U.S. Pat. No. 4,958,706 purports to disclose an adjustable damper incorporating separately adjustable rebound and compression settings. The damper is described as including two separate manual rebound adjusters, one each for low speed and high speed characteristics. The high speed rebound adjustment is supposedly made by rotating a knob to lower or raise an adjustment rod to limit the amount a bypass valve can open. The low speed rebound adjustment is purportedly achieved by rotating a second knob to rotate the adjustment rod to change the bias on the bypass valve. The compression characteristics of the damper are also said to be adjustable by a separate manual adjuster, preferably on a separate reservoir.

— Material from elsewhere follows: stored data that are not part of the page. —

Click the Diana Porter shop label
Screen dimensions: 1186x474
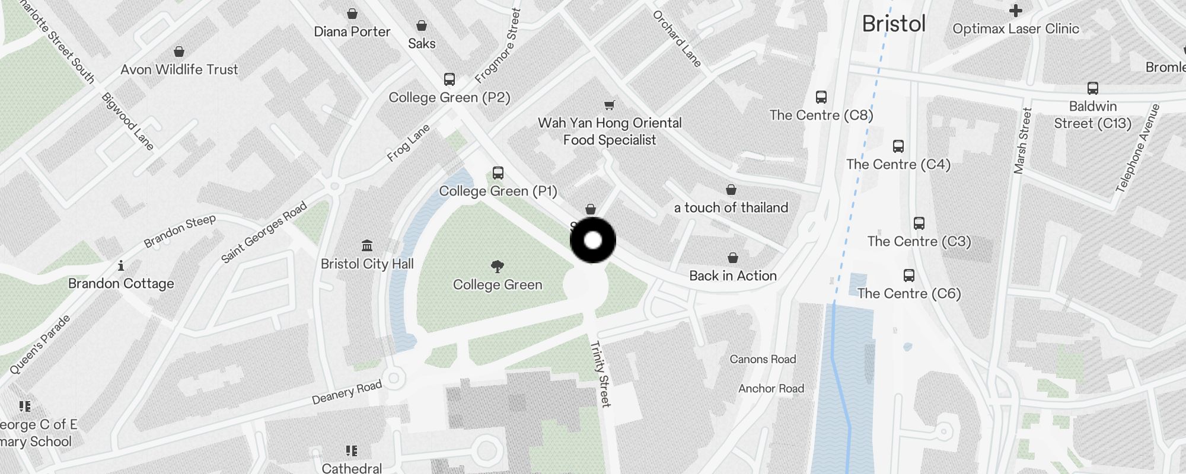(x=352, y=31)
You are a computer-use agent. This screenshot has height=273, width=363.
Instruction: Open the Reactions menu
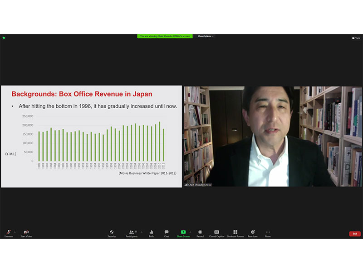253,233
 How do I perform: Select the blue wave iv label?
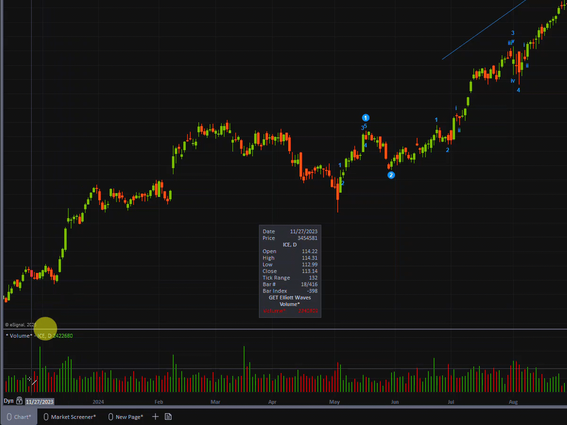513,81
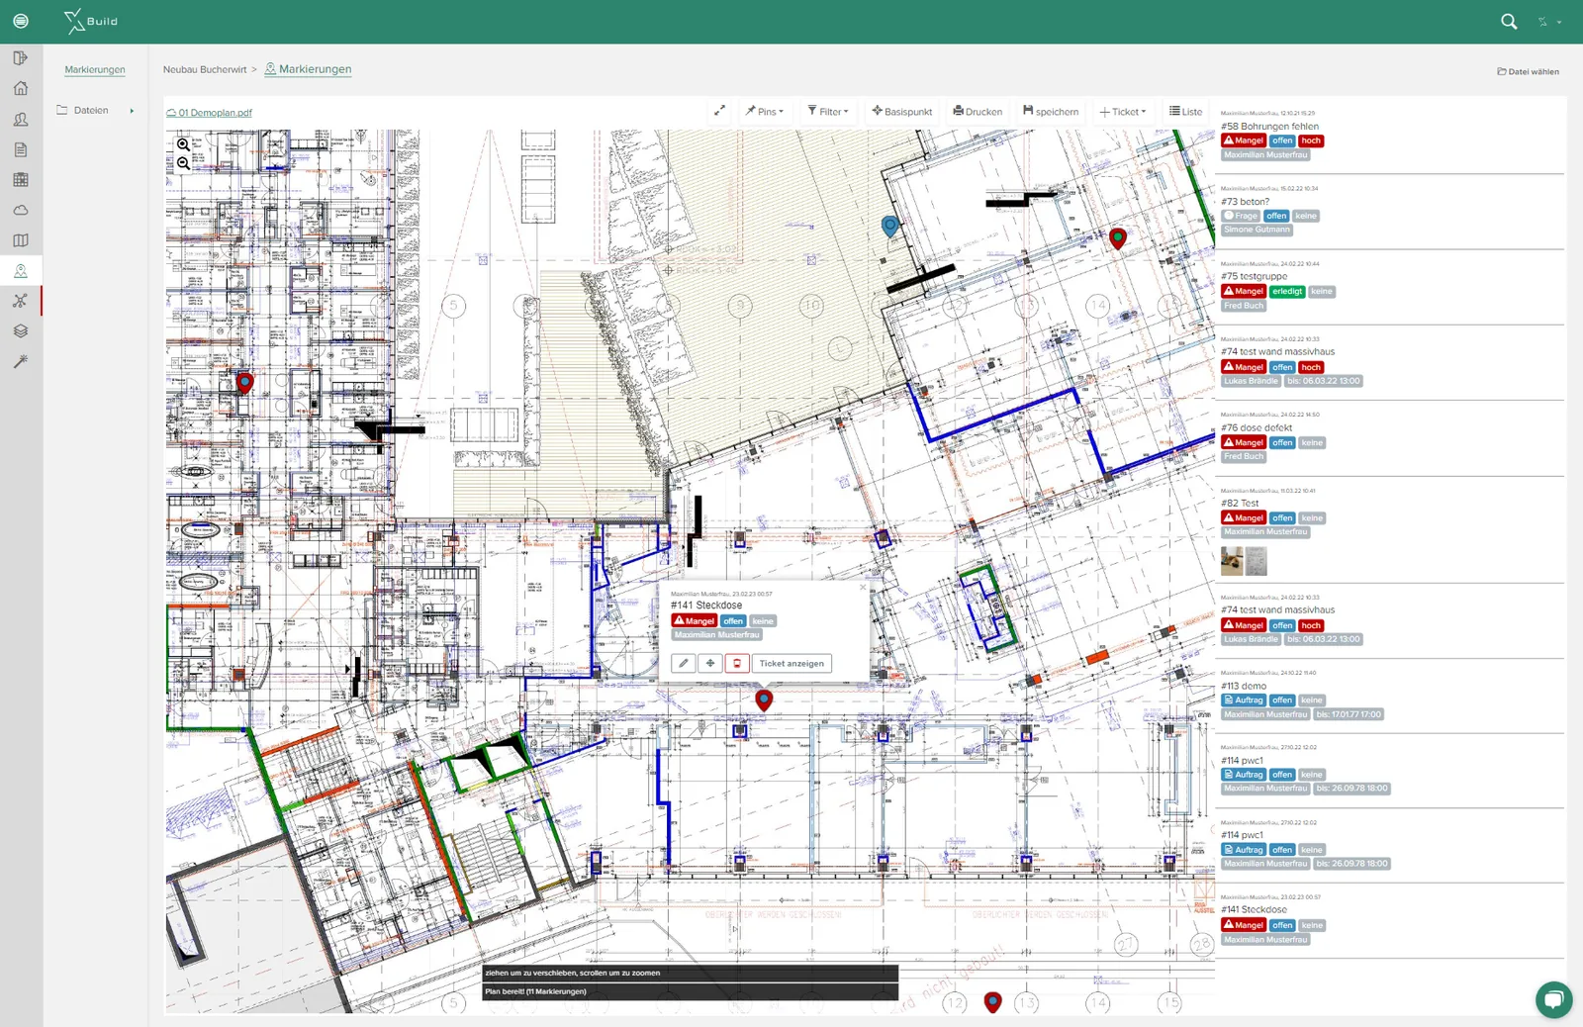This screenshot has height=1027, width=1583.
Task: Open the Ticket dropdown menu
Action: (x=1123, y=112)
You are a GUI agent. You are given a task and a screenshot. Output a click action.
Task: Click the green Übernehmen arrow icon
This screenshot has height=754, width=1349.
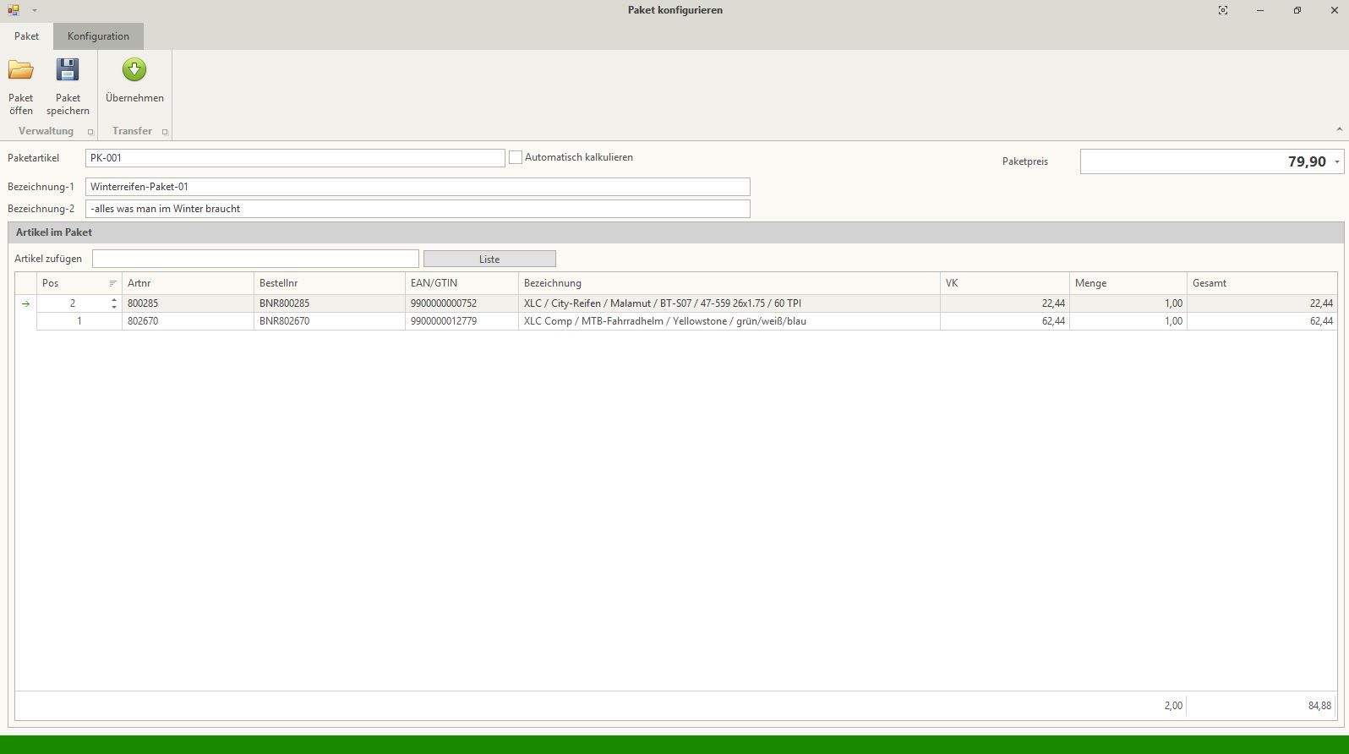point(134,70)
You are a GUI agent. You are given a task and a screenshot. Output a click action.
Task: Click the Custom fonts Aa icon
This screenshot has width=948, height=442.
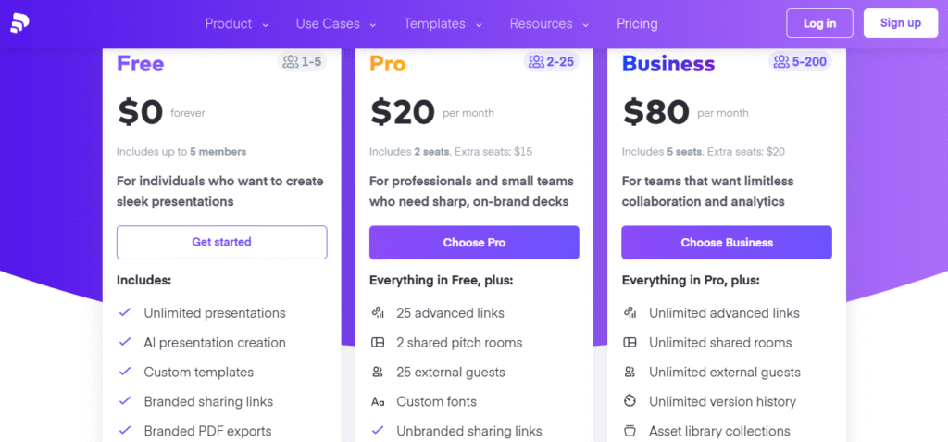[378, 402]
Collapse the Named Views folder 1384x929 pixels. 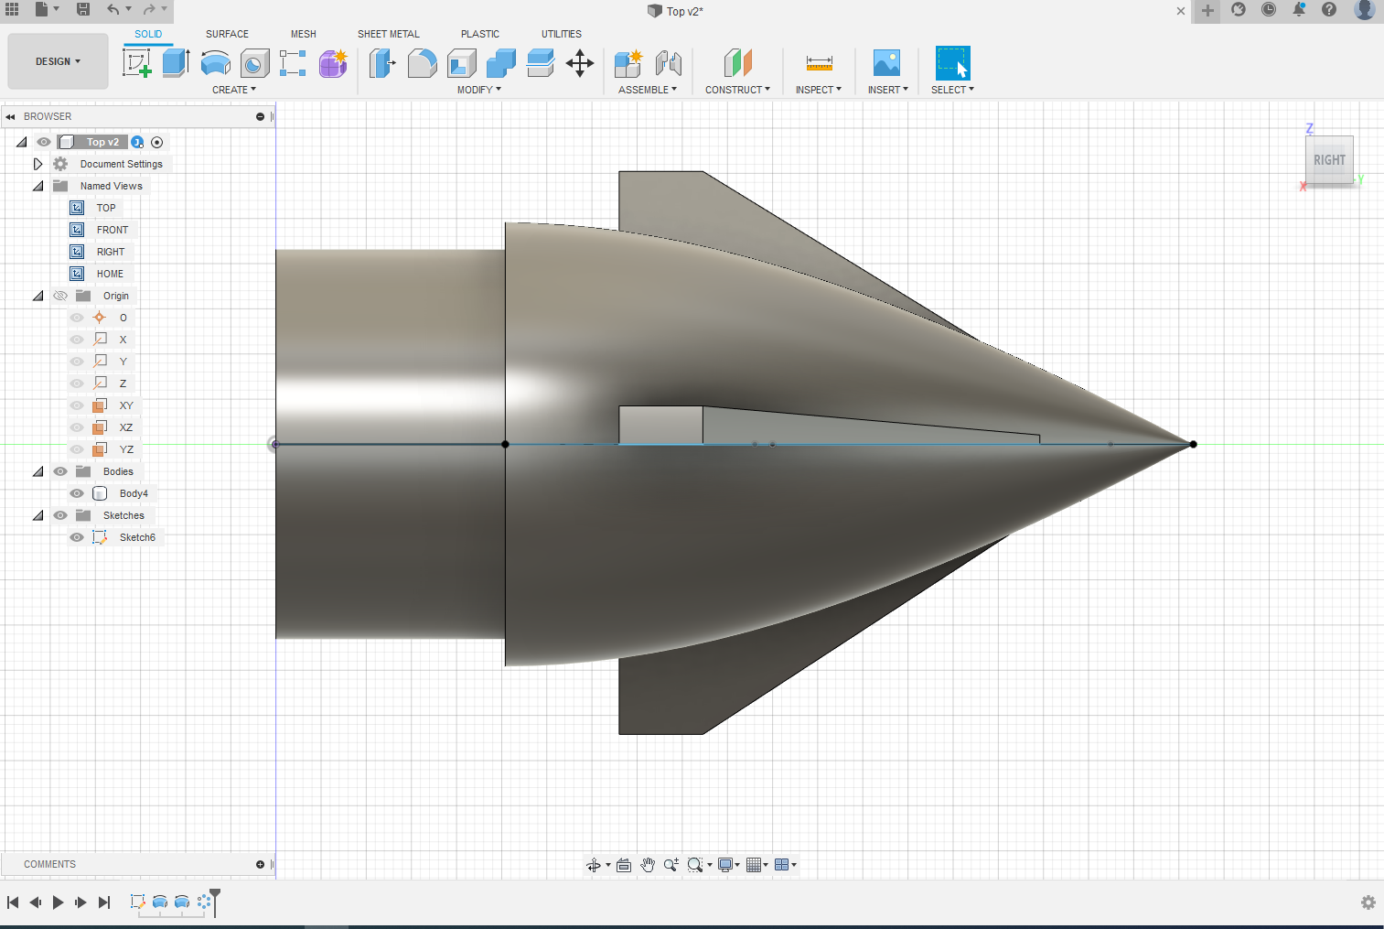click(38, 185)
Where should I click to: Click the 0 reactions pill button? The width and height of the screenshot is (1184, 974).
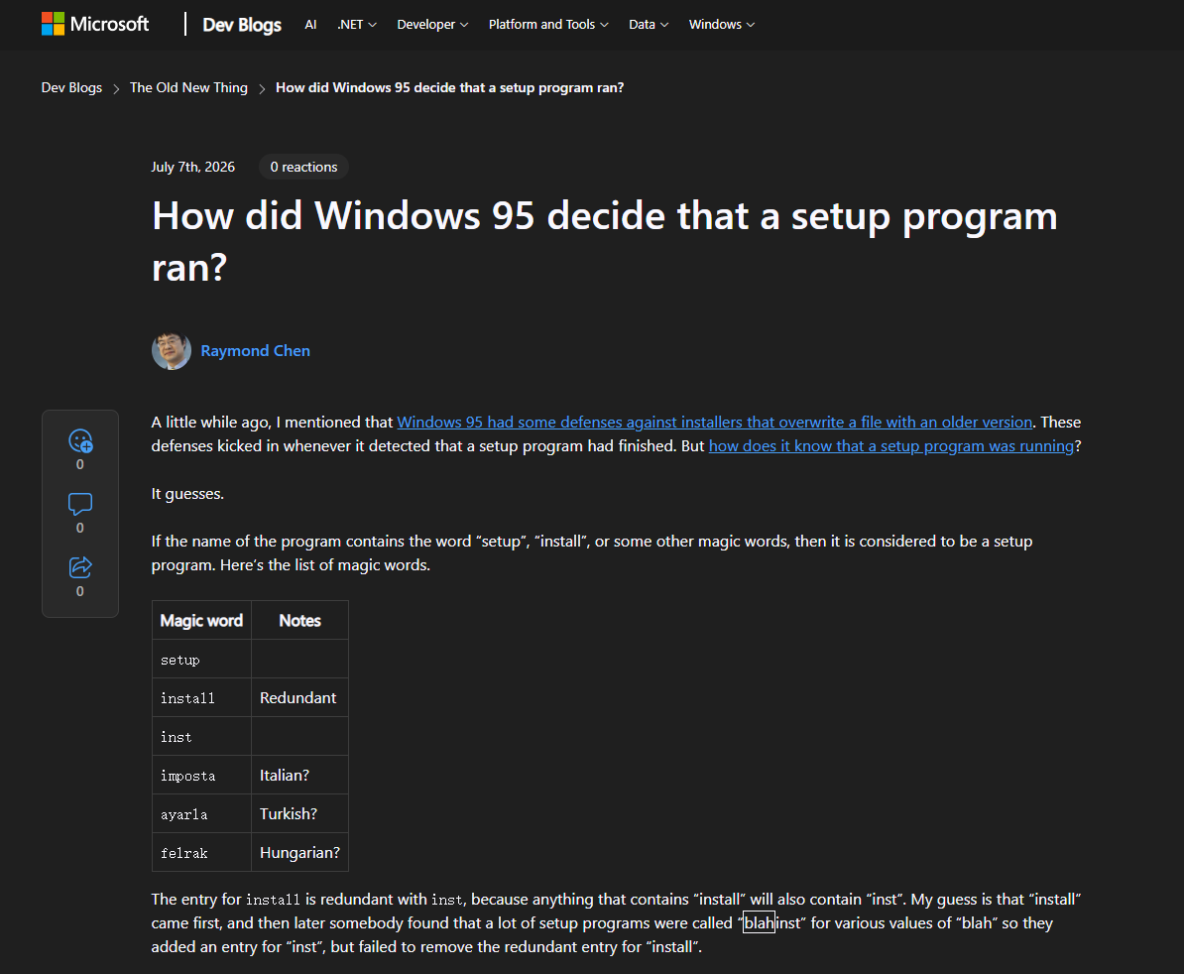(303, 167)
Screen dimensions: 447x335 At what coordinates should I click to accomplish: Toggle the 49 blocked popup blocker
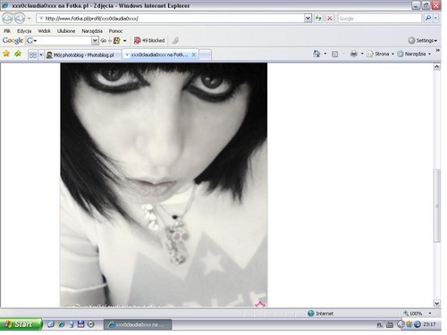[149, 40]
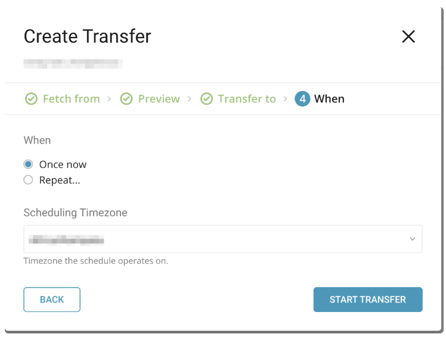Click the green checkmark beside Fetch from
The height and width of the screenshot is (337, 446).
[x=31, y=99]

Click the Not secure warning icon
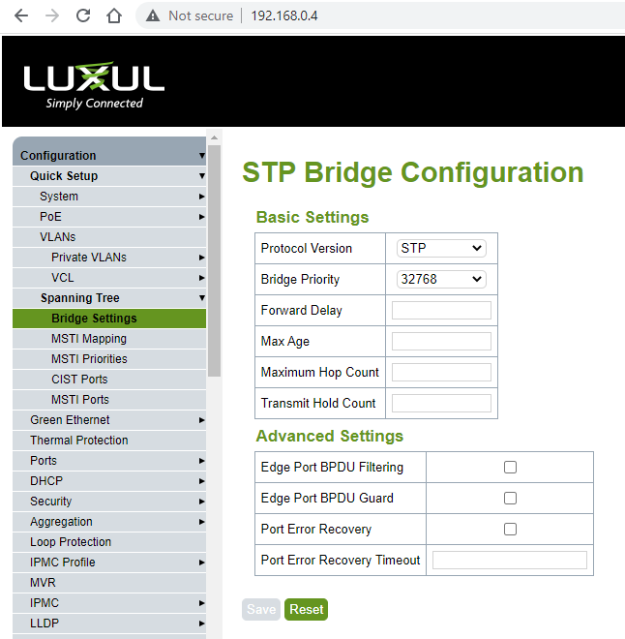point(152,15)
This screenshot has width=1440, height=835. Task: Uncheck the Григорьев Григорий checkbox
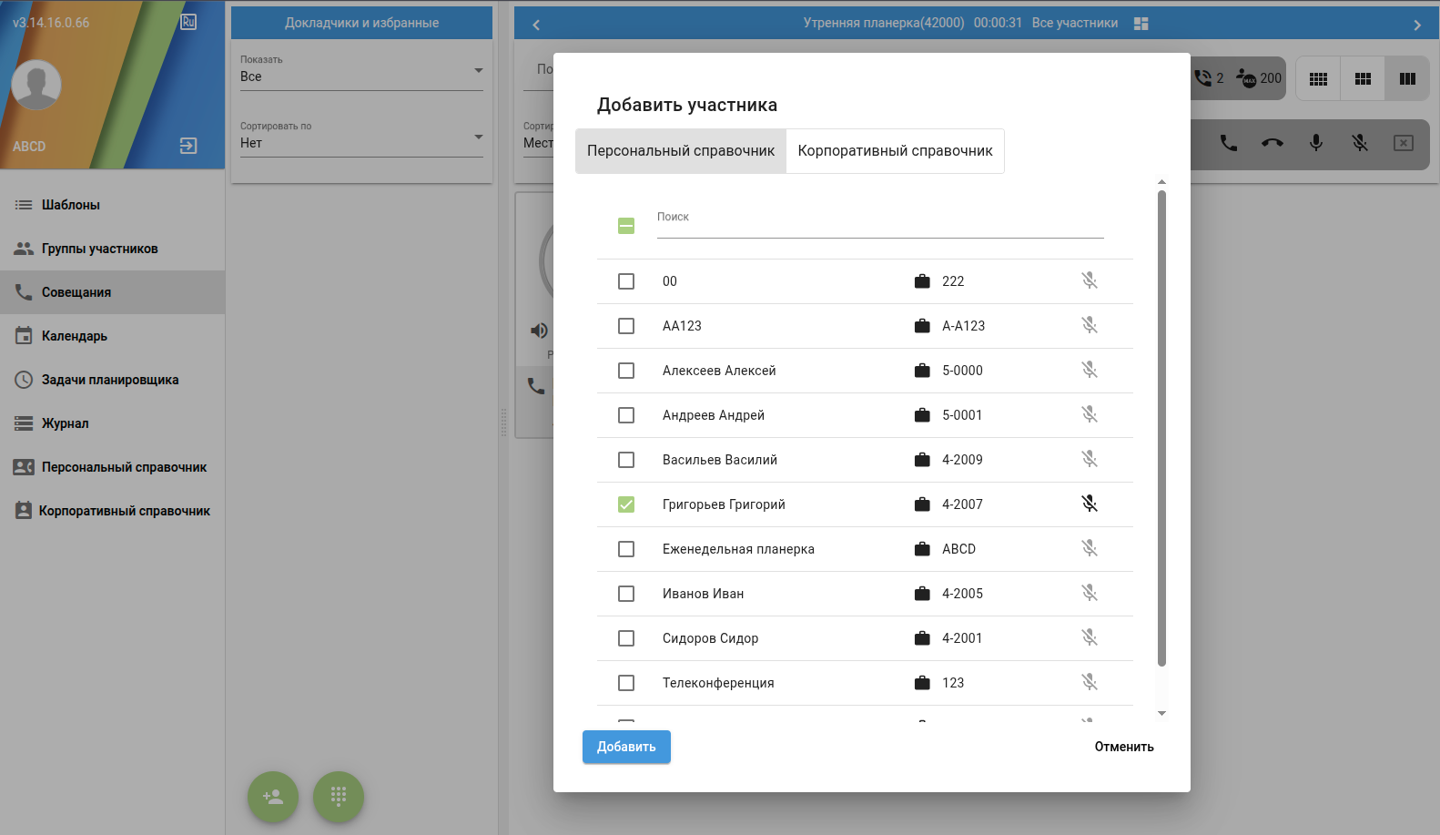pos(626,504)
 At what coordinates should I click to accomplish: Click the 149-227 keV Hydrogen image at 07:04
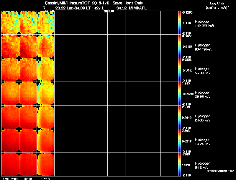(10, 22)
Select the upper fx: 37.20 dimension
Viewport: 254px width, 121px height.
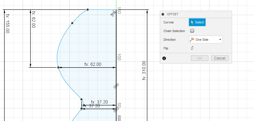pos(99,102)
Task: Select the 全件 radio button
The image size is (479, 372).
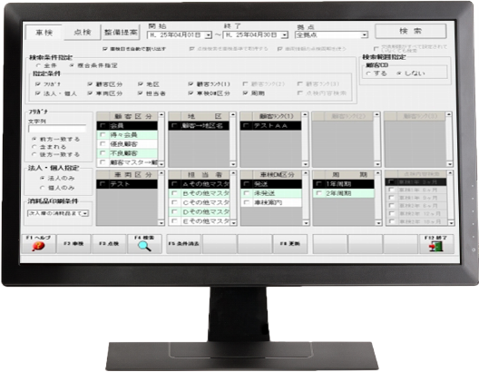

Two alternate embodiments are also briefly described in which one knob is said to be used to achieve linear displacement of the adjusting rod in the tubular piston rod to adjust compression, and the second knob is used to adjust either the high speed or low speed rebound characteristics. In the latter embodiments, a cup-shaped valving member has a tapered valving surface which cooperates with an annular manifold in the piston. The degree to which the tapered valving surface of the cup-shaped member extend into the annular manifold controls the compression rate characteristics of the damper. The adjustments are all made manually by turning knobs. However, the devices of the '706 Patent are both complex and expensive to manufacture, and correspondingly difficult to maintain and use reliably.
U.S. Pat. No. 5,133,434 shows a damper that is independently adjustable in rebound in compression. A first adjustment knob is used to rotate an actuating rod to turn a spring seat and thereby adjust the bias on a rebound disk valve. A second adjustment knob is used to rotate an adjustment rod to align orifices of different size to vary the rate of flow to the compression valve. A second embodiment is also shown in which both the compression and rebound characteristics are adjusted by rotating separate rebound and compression rods to vary the path area in corresponding throttling orifices in the rebound and compression valves. However, the system of the '434 Patent relies on a complex and expensive arrangement of radial paths, grooves and throttling ports.
Thus, the need exists for a high-performance damper or shock that is easily and independently adjusted in both rebound and compression, that is effective and reliable, and that is easily and economically manufactured.